- [TASK TO CARRY OUT]: Lines from the top of the entries through the line that has "Share the tweet via share icon" must be duplicated exactly, and no others.

======== MATERIALS PROVIDED ========

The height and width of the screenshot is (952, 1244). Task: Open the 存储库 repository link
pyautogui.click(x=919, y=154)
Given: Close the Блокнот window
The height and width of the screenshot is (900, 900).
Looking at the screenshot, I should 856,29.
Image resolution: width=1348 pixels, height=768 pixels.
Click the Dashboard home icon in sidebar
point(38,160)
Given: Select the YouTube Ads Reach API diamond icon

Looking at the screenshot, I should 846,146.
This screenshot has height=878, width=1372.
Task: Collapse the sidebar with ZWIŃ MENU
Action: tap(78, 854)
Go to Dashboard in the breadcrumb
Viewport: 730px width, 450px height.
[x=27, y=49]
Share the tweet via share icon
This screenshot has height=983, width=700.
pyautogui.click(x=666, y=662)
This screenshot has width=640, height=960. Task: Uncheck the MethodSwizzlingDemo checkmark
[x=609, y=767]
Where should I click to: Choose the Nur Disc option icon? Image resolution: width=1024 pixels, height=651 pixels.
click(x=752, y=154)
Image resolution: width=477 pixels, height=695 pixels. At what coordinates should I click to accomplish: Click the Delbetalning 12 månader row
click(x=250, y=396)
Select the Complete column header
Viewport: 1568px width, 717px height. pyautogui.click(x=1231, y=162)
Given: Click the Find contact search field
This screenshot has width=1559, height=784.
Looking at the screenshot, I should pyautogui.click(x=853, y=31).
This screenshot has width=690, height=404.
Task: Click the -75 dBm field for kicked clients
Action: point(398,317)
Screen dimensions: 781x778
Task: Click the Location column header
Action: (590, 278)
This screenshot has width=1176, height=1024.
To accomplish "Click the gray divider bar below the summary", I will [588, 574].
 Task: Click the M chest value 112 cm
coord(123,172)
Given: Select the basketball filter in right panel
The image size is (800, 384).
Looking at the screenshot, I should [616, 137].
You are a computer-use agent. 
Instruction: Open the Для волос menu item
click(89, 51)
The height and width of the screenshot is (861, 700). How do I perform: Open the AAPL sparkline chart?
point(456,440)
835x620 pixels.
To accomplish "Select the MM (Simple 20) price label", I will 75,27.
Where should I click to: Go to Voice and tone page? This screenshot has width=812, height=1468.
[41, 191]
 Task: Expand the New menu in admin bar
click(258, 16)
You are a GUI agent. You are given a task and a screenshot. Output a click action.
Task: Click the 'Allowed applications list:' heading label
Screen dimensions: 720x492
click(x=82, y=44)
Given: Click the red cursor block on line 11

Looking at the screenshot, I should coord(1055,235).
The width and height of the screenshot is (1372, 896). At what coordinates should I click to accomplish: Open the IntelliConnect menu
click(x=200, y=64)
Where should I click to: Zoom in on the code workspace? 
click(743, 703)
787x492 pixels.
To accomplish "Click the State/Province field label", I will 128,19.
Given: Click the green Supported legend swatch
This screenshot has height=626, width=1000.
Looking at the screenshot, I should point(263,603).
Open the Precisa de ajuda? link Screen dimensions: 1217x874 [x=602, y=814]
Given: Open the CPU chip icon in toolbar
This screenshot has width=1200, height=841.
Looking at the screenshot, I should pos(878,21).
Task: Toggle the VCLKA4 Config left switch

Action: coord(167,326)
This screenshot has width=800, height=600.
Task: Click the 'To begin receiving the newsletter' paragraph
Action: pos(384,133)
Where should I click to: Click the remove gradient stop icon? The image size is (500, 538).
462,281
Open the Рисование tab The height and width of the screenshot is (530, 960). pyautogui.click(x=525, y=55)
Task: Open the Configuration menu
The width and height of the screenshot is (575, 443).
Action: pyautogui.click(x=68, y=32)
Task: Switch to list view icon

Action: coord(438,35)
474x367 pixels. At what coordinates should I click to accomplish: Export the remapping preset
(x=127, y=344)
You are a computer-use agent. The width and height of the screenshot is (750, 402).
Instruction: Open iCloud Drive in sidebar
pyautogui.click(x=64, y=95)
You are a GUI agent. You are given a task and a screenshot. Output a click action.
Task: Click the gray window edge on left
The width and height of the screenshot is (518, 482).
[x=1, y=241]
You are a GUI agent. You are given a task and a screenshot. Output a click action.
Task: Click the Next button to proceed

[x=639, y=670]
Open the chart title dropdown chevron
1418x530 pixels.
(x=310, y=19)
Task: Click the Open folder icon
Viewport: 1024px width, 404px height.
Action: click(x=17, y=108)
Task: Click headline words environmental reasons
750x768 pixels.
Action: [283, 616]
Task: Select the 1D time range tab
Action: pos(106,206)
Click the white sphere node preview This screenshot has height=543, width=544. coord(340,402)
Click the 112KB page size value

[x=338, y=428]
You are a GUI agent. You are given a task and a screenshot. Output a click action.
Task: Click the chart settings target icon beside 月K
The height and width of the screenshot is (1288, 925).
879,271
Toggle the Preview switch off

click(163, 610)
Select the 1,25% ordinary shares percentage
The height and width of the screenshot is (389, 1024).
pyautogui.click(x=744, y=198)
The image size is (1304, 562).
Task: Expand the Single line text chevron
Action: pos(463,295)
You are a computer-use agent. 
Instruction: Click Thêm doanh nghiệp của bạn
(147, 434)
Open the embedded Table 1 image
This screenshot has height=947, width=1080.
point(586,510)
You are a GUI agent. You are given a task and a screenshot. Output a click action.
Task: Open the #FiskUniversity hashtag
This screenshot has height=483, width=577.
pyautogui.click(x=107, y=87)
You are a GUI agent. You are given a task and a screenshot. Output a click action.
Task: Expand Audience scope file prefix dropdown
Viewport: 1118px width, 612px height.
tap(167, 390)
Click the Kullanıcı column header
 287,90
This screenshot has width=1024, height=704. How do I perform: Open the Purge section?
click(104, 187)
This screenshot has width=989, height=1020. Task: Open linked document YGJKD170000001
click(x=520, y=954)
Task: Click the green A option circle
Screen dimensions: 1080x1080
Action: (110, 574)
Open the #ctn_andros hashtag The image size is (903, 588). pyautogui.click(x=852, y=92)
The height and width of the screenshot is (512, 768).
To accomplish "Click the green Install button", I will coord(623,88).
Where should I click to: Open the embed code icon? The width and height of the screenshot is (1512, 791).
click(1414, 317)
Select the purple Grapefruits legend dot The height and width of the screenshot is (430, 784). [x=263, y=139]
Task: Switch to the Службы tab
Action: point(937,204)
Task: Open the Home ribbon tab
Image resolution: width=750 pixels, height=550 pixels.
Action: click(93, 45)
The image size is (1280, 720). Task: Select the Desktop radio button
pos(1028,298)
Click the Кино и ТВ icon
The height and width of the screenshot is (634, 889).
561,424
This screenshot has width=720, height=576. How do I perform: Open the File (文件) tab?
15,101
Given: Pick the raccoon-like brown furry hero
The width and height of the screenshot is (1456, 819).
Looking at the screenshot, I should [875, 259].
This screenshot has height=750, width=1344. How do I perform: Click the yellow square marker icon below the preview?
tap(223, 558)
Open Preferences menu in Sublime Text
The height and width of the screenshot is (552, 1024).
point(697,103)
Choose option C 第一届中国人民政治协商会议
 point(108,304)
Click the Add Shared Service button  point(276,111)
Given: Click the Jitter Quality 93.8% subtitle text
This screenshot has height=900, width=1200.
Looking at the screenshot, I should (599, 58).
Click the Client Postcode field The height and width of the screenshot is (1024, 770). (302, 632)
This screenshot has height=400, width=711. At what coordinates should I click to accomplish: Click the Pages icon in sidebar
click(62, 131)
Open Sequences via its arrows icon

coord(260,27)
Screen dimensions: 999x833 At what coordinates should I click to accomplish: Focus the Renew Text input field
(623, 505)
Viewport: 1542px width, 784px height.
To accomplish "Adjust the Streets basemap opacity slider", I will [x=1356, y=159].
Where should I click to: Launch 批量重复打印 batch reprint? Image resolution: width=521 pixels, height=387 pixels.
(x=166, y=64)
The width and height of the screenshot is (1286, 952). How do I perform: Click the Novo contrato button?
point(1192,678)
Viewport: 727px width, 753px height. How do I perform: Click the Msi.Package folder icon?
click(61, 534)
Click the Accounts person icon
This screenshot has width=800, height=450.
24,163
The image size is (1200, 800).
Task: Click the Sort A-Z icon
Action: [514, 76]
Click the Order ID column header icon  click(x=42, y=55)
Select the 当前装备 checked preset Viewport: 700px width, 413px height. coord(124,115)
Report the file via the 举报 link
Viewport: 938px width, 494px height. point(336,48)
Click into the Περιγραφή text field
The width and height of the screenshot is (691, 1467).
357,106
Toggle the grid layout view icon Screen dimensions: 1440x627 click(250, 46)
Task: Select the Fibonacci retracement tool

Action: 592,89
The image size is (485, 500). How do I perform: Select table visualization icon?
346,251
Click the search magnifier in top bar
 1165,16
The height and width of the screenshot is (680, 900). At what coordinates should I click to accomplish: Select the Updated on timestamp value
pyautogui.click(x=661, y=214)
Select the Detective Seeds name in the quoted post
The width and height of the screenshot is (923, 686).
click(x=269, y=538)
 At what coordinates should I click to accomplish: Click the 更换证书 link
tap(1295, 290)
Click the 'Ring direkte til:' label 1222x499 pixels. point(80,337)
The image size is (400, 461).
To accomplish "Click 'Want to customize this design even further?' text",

========

- [EXERCISE SOLUTION]:
The height and width of the screenshot is (952, 1244). Task: Open the 存储库 repository link
pyautogui.click(x=919, y=154)
Given: Close the Блокнот window
The height and width of the screenshot is (900, 900).
Looking at the screenshot, I should 856,29.
Image resolution: width=1348 pixels, height=768 pixels.
Click the Dashboard home icon in sidebar
point(38,160)
Given: Select the YouTube Ads Reach API diamond icon

Looking at the screenshot, I should 846,146.
This screenshot has height=878, width=1372.
Task: Collapse the sidebar with ZWIŃ MENU
Action: tap(78, 854)
Go to Dashboard in the breadcrumb
Viewport: 730px width, 450px height.
[x=27, y=49]
Share the tweet via share icon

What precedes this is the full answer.